Stored items
◆ ◆ ◆ ◆ ◆ ◆ ◆
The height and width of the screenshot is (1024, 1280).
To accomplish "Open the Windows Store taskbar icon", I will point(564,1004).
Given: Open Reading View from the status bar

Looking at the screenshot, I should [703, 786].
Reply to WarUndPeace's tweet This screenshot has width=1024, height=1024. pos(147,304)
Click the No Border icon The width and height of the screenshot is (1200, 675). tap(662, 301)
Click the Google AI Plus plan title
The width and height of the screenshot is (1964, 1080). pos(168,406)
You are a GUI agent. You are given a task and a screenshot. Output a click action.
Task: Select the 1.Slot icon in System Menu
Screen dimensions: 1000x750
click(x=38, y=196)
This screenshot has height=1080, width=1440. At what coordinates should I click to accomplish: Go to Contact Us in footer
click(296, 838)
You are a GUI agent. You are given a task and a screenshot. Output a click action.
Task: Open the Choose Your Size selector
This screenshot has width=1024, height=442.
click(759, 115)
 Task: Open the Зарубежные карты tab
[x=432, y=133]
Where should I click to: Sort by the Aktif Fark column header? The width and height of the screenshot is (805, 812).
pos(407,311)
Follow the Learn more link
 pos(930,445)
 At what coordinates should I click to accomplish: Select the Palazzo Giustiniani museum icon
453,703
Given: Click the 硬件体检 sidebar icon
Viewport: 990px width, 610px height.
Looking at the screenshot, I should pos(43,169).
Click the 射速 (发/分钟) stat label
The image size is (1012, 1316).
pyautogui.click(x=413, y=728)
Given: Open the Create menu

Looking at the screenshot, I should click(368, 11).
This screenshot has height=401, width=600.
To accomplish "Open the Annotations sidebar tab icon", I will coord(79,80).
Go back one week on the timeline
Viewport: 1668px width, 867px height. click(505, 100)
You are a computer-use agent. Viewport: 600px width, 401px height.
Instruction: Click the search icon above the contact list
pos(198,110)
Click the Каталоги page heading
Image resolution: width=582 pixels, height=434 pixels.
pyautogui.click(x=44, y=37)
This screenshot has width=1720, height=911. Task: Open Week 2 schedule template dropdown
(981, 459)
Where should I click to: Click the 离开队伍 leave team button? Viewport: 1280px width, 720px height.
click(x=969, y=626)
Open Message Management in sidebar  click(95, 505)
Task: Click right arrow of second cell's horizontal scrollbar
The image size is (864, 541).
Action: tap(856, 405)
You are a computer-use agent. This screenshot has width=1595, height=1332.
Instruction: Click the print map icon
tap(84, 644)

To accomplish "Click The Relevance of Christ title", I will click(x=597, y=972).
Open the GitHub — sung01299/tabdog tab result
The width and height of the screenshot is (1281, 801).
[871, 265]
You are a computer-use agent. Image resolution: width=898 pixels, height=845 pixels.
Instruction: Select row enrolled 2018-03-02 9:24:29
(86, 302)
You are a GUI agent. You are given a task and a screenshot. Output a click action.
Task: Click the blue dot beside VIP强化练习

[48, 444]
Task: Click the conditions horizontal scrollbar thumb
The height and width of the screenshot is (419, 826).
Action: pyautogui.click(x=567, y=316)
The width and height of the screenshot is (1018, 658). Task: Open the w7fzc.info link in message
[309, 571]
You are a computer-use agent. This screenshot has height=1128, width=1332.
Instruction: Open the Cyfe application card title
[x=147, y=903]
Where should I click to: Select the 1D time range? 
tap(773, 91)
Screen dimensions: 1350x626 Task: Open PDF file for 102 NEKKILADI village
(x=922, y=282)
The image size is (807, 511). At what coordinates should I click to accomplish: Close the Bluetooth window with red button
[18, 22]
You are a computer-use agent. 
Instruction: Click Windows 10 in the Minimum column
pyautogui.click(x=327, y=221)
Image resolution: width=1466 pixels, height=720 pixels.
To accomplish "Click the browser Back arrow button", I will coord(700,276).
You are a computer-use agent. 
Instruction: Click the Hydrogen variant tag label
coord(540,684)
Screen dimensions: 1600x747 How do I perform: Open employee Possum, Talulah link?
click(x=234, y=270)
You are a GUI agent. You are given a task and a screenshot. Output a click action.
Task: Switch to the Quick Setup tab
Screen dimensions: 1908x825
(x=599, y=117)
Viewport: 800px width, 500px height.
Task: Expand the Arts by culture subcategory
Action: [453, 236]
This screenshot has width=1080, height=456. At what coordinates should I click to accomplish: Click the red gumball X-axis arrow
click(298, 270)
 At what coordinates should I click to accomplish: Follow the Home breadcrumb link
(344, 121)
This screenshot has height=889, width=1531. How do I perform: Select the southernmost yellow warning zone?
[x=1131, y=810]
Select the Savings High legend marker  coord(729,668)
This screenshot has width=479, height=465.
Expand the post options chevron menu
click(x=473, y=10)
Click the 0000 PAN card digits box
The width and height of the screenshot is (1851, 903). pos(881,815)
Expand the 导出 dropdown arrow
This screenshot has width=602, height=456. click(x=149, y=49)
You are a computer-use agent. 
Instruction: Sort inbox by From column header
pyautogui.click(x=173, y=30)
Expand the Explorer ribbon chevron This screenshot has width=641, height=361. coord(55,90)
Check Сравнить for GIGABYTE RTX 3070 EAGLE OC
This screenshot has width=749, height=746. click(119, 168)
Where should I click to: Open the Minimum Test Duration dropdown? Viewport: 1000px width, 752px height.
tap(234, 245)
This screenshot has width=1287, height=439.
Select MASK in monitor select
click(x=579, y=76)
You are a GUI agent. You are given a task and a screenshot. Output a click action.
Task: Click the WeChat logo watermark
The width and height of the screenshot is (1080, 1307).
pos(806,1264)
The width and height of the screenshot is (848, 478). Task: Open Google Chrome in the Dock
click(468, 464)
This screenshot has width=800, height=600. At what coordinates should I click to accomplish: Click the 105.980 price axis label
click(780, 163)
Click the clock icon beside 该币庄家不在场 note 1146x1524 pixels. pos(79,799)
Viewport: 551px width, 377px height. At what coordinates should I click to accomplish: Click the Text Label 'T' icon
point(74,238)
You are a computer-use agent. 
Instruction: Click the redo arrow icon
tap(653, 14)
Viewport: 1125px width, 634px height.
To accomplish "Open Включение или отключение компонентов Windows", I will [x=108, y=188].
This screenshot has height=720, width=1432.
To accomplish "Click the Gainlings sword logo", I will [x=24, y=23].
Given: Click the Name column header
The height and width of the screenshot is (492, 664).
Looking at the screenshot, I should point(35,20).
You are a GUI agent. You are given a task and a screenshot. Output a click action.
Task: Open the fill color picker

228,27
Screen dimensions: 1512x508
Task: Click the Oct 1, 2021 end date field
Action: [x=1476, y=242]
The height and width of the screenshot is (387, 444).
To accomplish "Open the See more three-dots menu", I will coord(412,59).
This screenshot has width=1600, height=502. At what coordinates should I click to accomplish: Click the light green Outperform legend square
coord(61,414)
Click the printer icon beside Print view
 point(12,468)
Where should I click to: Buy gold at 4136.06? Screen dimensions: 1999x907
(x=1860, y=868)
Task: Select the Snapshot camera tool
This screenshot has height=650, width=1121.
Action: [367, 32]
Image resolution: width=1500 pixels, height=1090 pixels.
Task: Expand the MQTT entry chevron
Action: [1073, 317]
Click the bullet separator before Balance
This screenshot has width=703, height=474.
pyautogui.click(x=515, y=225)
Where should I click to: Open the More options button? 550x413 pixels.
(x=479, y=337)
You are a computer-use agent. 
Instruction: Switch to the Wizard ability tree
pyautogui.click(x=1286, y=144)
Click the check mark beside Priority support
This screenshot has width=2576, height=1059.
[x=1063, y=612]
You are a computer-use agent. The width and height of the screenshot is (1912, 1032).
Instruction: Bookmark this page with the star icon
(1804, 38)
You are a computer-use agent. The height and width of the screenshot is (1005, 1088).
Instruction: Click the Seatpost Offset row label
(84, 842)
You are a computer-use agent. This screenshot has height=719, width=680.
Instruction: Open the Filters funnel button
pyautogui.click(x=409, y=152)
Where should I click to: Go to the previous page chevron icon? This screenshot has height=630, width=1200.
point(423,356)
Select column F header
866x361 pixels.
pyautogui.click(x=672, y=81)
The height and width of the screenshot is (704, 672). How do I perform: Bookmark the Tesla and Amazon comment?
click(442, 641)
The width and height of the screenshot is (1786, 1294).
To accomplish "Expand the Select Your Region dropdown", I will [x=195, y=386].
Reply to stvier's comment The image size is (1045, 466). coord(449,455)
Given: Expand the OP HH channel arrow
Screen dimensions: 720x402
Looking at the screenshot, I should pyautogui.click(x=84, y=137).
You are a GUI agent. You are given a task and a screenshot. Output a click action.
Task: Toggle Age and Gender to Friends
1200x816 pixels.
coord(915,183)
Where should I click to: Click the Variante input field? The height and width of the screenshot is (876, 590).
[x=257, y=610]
◆ ◆ ◆ ◆ ◆ ◆ ◆
**Task details**: In the entries above, please find the line with "This screenshot has height=1080, width=1440." and the line with "Task: Open the Choose Your Size selector", then write out exactly those two lines and every line between them, and nothing more.

**Finished exercise**:
This screenshot has height=1080, width=1440. At what coordinates should I click to accomplish: Go to Contact Us in footer
click(296, 838)
You are a GUI agent. You are given a task and a screenshot. Output a click action.
Task: Open the Choose Your Size selector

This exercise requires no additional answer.